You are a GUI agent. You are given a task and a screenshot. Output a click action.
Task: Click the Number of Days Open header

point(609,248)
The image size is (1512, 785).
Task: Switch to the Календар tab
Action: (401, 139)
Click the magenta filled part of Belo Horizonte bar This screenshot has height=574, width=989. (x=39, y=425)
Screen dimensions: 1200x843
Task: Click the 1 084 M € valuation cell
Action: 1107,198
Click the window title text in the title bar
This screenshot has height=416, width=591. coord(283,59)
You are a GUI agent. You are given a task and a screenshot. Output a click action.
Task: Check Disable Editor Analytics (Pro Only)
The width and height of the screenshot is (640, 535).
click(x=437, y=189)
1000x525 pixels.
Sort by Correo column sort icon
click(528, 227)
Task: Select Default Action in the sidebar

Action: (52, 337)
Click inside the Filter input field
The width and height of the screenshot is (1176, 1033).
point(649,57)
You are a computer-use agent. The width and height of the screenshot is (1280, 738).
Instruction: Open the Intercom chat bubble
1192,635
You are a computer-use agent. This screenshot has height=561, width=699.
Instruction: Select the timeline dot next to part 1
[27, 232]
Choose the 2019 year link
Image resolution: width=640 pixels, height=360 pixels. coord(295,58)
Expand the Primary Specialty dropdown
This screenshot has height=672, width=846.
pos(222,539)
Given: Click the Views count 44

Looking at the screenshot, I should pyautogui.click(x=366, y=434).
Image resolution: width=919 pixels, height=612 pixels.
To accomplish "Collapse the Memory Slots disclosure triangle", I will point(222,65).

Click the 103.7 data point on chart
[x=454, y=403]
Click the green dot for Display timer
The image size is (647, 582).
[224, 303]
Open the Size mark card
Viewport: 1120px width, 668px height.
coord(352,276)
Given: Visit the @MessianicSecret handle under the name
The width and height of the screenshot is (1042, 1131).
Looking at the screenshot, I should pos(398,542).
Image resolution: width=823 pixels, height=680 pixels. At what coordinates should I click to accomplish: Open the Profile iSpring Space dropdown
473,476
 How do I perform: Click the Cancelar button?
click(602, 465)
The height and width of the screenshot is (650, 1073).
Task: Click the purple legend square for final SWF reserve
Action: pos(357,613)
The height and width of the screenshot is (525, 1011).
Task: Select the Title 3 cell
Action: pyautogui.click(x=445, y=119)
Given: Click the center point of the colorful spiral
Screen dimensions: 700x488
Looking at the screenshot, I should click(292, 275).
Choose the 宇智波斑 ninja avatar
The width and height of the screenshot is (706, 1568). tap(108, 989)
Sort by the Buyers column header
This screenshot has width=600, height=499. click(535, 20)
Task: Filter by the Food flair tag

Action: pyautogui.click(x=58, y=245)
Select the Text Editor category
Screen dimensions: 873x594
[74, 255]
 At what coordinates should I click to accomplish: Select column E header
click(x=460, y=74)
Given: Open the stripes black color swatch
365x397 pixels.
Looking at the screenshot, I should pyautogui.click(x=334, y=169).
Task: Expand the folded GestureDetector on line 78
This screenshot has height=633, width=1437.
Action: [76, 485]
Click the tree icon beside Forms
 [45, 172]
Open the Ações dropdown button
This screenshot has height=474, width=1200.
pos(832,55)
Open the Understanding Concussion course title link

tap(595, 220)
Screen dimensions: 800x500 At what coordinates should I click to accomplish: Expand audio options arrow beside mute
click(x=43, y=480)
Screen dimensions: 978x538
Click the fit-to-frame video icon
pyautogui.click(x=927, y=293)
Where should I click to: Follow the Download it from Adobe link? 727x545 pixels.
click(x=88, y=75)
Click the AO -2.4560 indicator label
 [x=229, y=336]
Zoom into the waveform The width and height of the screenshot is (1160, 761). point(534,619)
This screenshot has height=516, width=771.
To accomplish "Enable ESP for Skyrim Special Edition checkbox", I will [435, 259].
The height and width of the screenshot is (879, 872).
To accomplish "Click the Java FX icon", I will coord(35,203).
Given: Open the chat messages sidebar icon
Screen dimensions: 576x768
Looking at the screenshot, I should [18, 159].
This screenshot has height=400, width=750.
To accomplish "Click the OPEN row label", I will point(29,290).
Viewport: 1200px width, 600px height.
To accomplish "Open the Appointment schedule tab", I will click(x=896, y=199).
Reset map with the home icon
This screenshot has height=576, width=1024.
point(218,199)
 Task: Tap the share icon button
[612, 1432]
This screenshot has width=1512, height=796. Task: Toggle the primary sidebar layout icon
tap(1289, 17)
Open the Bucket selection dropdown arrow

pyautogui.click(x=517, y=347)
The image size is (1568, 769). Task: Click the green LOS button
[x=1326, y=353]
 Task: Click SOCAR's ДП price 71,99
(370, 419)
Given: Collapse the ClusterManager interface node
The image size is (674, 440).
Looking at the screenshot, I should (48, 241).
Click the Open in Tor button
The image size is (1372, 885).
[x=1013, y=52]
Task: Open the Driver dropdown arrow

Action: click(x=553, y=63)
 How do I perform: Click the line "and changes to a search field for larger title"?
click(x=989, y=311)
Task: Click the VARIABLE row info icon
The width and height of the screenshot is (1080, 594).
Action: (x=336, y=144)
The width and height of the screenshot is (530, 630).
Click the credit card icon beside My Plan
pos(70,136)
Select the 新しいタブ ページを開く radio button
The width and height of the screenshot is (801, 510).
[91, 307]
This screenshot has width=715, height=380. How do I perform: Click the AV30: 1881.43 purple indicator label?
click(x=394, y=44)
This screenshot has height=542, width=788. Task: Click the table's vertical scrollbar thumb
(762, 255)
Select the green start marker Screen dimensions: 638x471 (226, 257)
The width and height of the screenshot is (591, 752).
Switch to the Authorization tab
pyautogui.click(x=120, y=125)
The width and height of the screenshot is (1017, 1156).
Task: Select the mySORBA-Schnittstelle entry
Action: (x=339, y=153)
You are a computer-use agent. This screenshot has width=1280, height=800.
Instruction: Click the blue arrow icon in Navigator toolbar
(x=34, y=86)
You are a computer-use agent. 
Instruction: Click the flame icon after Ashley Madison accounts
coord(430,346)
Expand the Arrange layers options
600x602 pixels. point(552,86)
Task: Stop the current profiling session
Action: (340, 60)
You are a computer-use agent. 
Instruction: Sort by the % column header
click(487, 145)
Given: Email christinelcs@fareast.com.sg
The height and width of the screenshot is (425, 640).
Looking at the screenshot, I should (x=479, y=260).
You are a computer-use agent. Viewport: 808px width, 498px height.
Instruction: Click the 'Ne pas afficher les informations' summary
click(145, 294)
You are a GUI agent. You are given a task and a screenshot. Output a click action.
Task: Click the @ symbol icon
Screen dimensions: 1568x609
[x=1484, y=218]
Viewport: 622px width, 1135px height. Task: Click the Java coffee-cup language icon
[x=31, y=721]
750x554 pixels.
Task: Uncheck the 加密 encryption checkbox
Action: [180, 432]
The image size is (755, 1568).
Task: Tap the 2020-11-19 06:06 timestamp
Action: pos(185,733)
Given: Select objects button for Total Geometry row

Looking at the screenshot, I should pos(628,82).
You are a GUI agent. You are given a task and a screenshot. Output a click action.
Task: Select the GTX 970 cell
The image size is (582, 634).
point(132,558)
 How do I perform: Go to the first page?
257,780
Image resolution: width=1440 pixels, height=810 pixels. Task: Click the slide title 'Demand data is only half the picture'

○ ○ ○ ○ ○

**WORK ORDER:**
Exactly as shown above, return every record.

**ANSWER TO THE EXERCISE:**
You are a GUI agent. You are given a task and a screenshot. Output a click action.
Task: Click the Number of Days Open header

point(609,248)
The image size is (1512, 785).
Task: Switch to the Календар tab
Action: (401, 139)
Click the magenta filled part of Belo Horizonte bar This screenshot has height=574, width=989. (x=39, y=425)
Screen dimensions: 1200x843
Task: Click the 1 084 M € valuation cell
Action: 1107,198
Click the window title text in the title bar
This screenshot has height=416, width=591. coord(283,59)
You are a GUI agent. You are given a task and a screenshot. Output a click action.
Task: Check Disable Editor Analytics (Pro Only)
The width and height of the screenshot is (640, 535).
click(x=437, y=189)
1000x525 pixels.
Sort by Correo column sort icon
click(528, 227)
Task: Select Default Action in the sidebar

Action: (52, 337)
Click inside the Filter input field
The width and height of the screenshot is (1176, 1033).
point(649,57)
You are a computer-use agent. The width and height of the screenshot is (1280, 738).
Instruction: Open the Intercom chat bubble
1192,635
You are a computer-use agent. This screenshot has height=561, width=699.
Instruction: Select the timeline dot next to part 1
[27, 232]
Choose the 2019 year link
Image resolution: width=640 pixels, height=360 pixels. coord(295,58)
Expand the Primary Specialty dropdown
This screenshot has height=672, width=846.
pos(222,539)
Given: Click the Views count 44

Looking at the screenshot, I should pyautogui.click(x=366, y=434).
Image resolution: width=919 pixels, height=612 pixels.
To accomplish "Collapse the Memory Slots disclosure triangle", I will point(222,65).

Click the 103.7 data point on chart
[x=454, y=403]
Click the green dot for Display timer
The image size is (647, 582).
[224, 303]
Open the Size mark card
Viewport: 1120px width, 668px height.
coord(352,276)
Given: Visit the @MessianicSecret handle under the name
The width and height of the screenshot is (1042, 1131).
Looking at the screenshot, I should pos(398,542).
Image resolution: width=823 pixels, height=680 pixels. At what coordinates should I click to accomplish: Open the Profile iSpring Space dropdown
473,476
 How do I perform: Click the Cancelar button?
click(602, 465)
The height and width of the screenshot is (650, 1073).
Task: Click the purple legend square for final SWF reserve
Action: pos(357,613)
The height and width of the screenshot is (525, 1011).
Task: Select the Title 3 cell
Action: pyautogui.click(x=445, y=119)
Given: Click the center point of the colorful spiral
Screen dimensions: 700x488
Looking at the screenshot, I should click(292, 275).
Choose the 宇智波斑 ninja avatar
The width and height of the screenshot is (706, 1568). tap(108, 989)
Sort by the Buyers column header
This screenshot has width=600, height=499. click(535, 20)
Task: Filter by the Food flair tag

Action: pyautogui.click(x=58, y=245)
Select the Text Editor category
Screen dimensions: 873x594
[74, 255]
 At what coordinates should I click to accomplish: Select column E header
click(x=460, y=74)
Given: Open the stripes black color swatch
365x397 pixels.
Looking at the screenshot, I should pyautogui.click(x=334, y=169).
Task: Expand the folded GestureDetector on line 78
This screenshot has height=633, width=1437.
Action: [76, 485]
Click the tree icon beside Forms
 [45, 172]
Open the Ações dropdown button
This screenshot has height=474, width=1200.
pos(832,55)
Open the Understanding Concussion course title link

tap(595, 220)
Screen dimensions: 800x500 At what coordinates should I click to accomplish: Expand audio options arrow beside mute
click(x=43, y=480)
Screen dimensions: 978x538
Click the fit-to-frame video icon
pyautogui.click(x=927, y=293)
Where should I click to: Follow the Download it from Adobe link? 727x545 pixels.
click(x=88, y=75)
Click the AO -2.4560 indicator label
 [x=229, y=336]
Zoom into the waveform The width and height of the screenshot is (1160, 761). point(534,619)
This screenshot has height=516, width=771.
To accomplish "Enable ESP for Skyrim Special Edition checkbox", I will [435, 259].
The height and width of the screenshot is (879, 872).
To accomplish "Click the Java FX icon", I will coord(35,203).
Given: Open the chat messages sidebar icon
Screen dimensions: 576x768
Looking at the screenshot, I should [18, 159].
This screenshot has height=400, width=750.
To accomplish "Click the OPEN row label", I will point(29,290).
Viewport: 1200px width, 600px height.
To accomplish "Open the Appointment schedule tab", I will click(x=896, y=199).
Reset map with the home icon
This screenshot has height=576, width=1024.
point(218,199)
 Task: Tap the share icon button
[612, 1432]
This screenshot has width=1512, height=796. Task: Toggle the primary sidebar layout icon
tap(1289, 17)
Open the Bucket selection dropdown arrow

pyautogui.click(x=517, y=347)
The image size is (1568, 769). Task: Click the green LOS button
[x=1326, y=353]
 Task: Click SOCAR's ДП price 71,99
(370, 419)
Given: Collapse the ClusterManager interface node
The image size is (674, 440).
Looking at the screenshot, I should (48, 241).
Click the Open in Tor button
The image size is (1372, 885).
[x=1013, y=52]
Task: Open the Driver dropdown arrow

Action: click(x=553, y=63)
 How do I perform: Click the line "and changes to a search field for larger title"?
click(x=989, y=311)
Task: Click the VARIABLE row info icon
The width and height of the screenshot is (1080, 594).
Action: (x=336, y=144)
The width and height of the screenshot is (530, 630).
Click the credit card icon beside My Plan
pos(70,136)
Select the 新しいタブ ページを開く radio button
The width and height of the screenshot is (801, 510).
[91, 307]
This screenshot has width=715, height=380. How do I perform: Click the AV30: 1881.43 purple indicator label?
click(x=394, y=44)
This screenshot has height=542, width=788. Task: Click the table's vertical scrollbar thumb
(762, 255)
Select the green start marker Screen dimensions: 638x471 (226, 257)
The width and height of the screenshot is (591, 752).
Switch to the Authorization tab
pyautogui.click(x=120, y=125)
The width and height of the screenshot is (1017, 1156).
Task: Select the mySORBA-Schnittstelle entry
Action: (x=339, y=153)
You are a computer-use agent. This screenshot has width=1280, height=800.
Instruction: Click the blue arrow icon in Navigator toolbar
(x=34, y=86)
You are a computer-use agent. 
Instruction: Click the flame icon after Ashley Madison accounts
coord(430,346)
Expand the Arrange layers options
600x602 pixels. point(552,86)
Task: Stop the current profiling session
Action: (340, 60)
You are a computer-use agent. 
Instruction: Sort by the % column header
click(487, 145)
Given: Email christinelcs@fareast.com.sg
The height and width of the screenshot is (425, 640).
Looking at the screenshot, I should (x=479, y=260).
You are a computer-use agent. Viewport: 808px width, 498px height.
Instruction: Click the 'Ne pas afficher les informations' summary
click(145, 294)
You are a GUI agent. You are given a task and a screenshot. Output a click action.
Task: Click the @ symbol icon
Screen dimensions: 1568x609
[x=1484, y=218]
Viewport: 622px width, 1135px height. Task: Click the Java coffee-cup language icon
[x=31, y=721]
750x554 pixels.
Task: Uncheck the 加密 encryption checkbox
Action: [180, 432]
The image size is (755, 1568).
Task: Tap the 2020-11-19 06:06 timestamp
Action: pos(185,733)
Given: Select objects button for Total Geometry row

Looking at the screenshot, I should pos(628,82).
You are a GUI agent. You are given a task and a screenshot. Output a click action.
Task: Select the GTX 970 cell
The image size is (582, 634).
point(132,558)
 How do I perform: Go to the first page?
257,780
Image resolution: width=1440 pixels, height=810 pixels. Task: Click the slide title 'Demand data is only half the picture'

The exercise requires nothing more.